Data for analysis
_ _ _ _

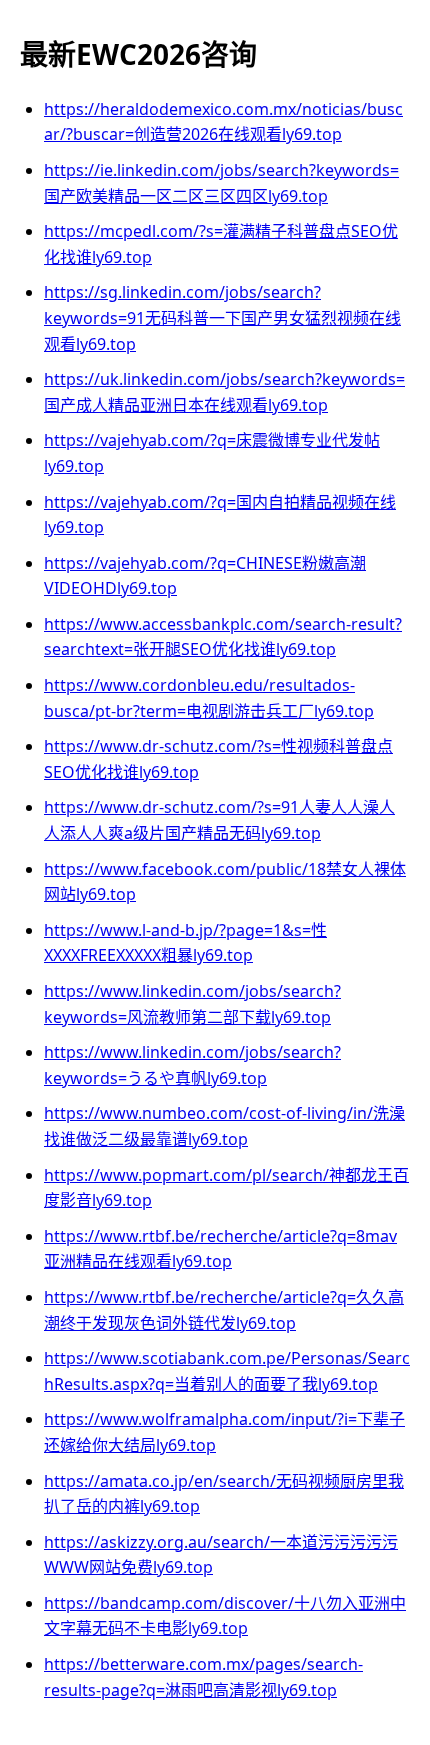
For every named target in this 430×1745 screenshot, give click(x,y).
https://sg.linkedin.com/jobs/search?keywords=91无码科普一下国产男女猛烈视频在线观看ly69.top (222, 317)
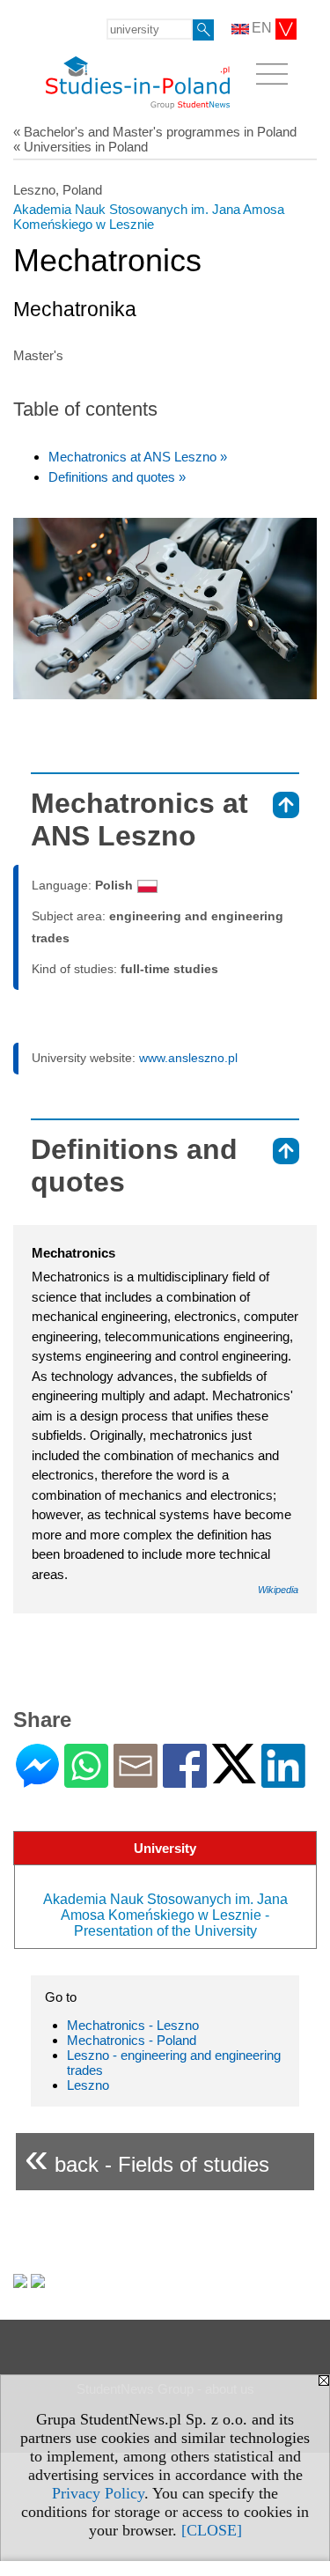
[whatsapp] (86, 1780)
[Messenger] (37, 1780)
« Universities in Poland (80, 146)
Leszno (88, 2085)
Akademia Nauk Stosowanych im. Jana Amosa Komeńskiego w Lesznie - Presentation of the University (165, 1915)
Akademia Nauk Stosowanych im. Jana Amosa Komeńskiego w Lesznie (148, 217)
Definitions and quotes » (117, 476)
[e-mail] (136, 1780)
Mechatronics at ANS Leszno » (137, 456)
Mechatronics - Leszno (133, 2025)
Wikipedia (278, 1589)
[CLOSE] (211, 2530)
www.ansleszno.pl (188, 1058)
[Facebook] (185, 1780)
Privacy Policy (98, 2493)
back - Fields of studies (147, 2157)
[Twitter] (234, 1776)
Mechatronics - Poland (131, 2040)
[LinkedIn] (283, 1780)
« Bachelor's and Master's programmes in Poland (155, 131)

_ _ _ _

What to do
Tally the lines in the records that contain the word "Amosa"; the answer is that number and nothing more.

Solution for this problem
2